Così è facile creare le condizioni perché i giovani cedano a compromessi. Loro per lavorare sono disponibili a mettere in soffitta i propri diritti, altro che bamboccioni, sono pronti a sacrificarsi, a inchinarsi per muovere i primi passi e arrivare finalmente a una sospirata stabilità occupazionale, se la raggiungeranno.
Lo conferma ancora un’altra ricerca. Questa volta è il Rapporto Eures: “Condizioni e prospettive occupazionali, retributive e contributive dei giovani”. Oltre il 50% dei giovani intervistati under 35 dichiara che almeno una volta ha accettato di lavorare in nero, oltre il 60% di essere stato sottopagato, ma non basta: il 37,5% ha ricevuto una retribuzione minore rispetto agli accordi e il 32,5% non ha ottenuto nulla a lavoro ultimato. Dietro questi numeri si nasconde lo sfruttamento di quanti si approfittano di una condizione di debolezza e di inesperienza. La voglia di ragazze e ragazzi di iniziare a mettersi alla prova e la loro difficoltà di vivere il tempo dell’inserimento lavorativo diventano uno specchietto per le allodole. A farne le spese saranno quanti hanno le reti familiari e di prossimità più fragili.
Ci sono conseguenze personali e sociali, perché sbagliare i primi passi, rischia di portare questi giovani dentro un circolo vizioso che potrebbe chiudere le loro prospettive future e imprigionarli in una trappola di lavori precari, sottopagati, poco tutelati.

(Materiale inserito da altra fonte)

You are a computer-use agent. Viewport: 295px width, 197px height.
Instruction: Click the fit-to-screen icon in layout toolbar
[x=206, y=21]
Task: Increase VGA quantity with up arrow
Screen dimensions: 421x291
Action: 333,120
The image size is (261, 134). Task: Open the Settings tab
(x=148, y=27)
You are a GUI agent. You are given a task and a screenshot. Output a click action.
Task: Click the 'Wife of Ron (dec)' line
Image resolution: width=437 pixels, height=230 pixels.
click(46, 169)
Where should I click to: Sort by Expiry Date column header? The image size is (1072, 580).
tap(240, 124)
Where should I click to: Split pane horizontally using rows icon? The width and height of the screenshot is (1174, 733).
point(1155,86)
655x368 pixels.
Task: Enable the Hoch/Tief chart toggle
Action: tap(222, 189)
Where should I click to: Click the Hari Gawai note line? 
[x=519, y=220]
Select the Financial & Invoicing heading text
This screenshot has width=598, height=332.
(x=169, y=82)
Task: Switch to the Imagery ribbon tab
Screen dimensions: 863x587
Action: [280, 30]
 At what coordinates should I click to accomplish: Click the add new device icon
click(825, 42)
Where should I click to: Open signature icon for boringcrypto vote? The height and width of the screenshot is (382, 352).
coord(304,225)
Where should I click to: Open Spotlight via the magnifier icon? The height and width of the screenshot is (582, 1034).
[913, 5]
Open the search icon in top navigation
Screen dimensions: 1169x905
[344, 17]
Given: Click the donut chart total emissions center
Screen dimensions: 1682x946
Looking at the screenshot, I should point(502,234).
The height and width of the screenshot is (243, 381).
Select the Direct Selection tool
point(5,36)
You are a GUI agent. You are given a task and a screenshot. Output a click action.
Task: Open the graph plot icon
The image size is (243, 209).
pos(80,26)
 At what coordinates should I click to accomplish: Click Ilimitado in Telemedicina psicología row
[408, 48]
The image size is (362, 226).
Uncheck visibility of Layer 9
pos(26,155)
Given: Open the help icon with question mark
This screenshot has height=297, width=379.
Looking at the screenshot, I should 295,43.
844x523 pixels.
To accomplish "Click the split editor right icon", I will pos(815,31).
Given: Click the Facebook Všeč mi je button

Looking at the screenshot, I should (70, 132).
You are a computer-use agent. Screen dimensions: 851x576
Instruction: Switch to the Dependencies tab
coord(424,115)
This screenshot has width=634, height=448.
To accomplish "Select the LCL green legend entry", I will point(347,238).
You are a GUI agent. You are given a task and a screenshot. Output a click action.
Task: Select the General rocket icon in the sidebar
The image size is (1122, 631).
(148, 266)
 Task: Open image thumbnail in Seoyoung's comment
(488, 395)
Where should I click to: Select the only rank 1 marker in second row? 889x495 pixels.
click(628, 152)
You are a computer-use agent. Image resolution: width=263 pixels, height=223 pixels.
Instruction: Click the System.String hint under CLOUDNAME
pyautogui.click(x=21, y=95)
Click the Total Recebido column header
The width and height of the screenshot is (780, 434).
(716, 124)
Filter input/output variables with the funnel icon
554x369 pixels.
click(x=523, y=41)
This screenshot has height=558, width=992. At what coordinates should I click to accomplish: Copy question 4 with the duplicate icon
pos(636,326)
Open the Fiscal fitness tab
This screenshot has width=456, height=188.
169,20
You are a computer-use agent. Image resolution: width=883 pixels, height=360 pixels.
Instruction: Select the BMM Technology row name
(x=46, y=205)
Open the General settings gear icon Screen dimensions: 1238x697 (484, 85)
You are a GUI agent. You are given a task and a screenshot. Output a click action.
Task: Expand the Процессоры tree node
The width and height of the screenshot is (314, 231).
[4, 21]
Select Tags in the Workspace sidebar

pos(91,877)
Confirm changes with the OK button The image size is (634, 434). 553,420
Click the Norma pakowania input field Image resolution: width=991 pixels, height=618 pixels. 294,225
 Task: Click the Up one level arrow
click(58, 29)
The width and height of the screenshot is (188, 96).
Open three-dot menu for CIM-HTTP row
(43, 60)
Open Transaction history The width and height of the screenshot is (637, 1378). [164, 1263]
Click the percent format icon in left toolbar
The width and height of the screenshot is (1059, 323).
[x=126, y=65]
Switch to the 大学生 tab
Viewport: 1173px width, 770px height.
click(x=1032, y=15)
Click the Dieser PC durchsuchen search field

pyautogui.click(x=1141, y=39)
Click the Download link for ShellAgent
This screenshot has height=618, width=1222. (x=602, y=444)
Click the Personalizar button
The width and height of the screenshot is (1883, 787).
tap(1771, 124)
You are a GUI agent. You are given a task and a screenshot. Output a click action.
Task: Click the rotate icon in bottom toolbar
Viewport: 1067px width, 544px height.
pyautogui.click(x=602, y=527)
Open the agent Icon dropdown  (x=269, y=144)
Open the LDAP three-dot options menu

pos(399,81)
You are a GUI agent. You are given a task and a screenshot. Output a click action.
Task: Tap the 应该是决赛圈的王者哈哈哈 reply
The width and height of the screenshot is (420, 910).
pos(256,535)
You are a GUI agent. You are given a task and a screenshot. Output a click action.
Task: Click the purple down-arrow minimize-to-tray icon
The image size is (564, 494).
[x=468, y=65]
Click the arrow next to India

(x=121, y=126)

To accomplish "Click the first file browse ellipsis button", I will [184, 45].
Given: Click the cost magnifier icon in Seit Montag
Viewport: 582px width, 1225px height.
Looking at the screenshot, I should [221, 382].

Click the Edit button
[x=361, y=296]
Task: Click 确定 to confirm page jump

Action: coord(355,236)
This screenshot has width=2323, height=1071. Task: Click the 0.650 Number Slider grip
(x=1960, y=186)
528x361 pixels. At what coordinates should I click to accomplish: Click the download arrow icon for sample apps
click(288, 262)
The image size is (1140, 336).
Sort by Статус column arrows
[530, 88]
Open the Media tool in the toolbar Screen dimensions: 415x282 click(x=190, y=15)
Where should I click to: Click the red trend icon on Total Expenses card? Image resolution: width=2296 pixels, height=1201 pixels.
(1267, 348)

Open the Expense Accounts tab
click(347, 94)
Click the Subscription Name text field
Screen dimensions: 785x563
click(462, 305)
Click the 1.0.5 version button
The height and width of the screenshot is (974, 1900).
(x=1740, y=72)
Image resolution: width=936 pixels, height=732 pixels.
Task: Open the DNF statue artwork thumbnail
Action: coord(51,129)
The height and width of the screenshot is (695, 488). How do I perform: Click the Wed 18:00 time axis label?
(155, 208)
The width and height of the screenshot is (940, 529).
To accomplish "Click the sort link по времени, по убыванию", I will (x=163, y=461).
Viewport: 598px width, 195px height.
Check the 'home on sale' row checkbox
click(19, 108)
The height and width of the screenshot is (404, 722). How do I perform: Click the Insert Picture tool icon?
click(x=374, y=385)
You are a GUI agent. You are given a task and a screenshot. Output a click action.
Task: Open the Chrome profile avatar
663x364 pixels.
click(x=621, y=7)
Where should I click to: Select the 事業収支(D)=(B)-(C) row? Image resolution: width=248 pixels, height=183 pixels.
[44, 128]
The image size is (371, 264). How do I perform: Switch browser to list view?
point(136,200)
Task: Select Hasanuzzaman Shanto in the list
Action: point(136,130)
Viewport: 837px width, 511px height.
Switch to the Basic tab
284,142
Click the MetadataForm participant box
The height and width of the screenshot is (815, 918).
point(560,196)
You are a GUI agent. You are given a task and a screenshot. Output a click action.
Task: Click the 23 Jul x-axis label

Inoltre, si rimanda l’obiettivo di diventare autonomi dalla famiglia di origine, oltre la metà degli intervistati continua a vivere con i propri genitori. Solo il 37,9% vive da solo o con il partner. La vulnerabilità socio-economica, come evidenziano i ricercatori, influenza le scelte di formare una propria famiglia. Tra il ristretto gruppo di quanti hanno raggiunto una stabilità occupazionale il 56,3% ha creato un nuovo nucleo familiare contro il 23,5% tra quanti hanno un lavoro discontinuo.
Quest’atmosfera di incertezza incide anche sulle prospettive di futuro. Oltre il 60% dei giovani intervistati vorrebbe avere figli in futuro, se avrà “condizioni materiali più solide”, mentre circa il 32,6% dichiara di non voler diventare genitore neanche negli anni prossimi.
Ci accorgiamo ancora una volta che sfruttare i giovani diventa un boomerang sociale che si ripercuote sulla diffusione delle vulnerabilità nel presente e sul destino che si prospetta.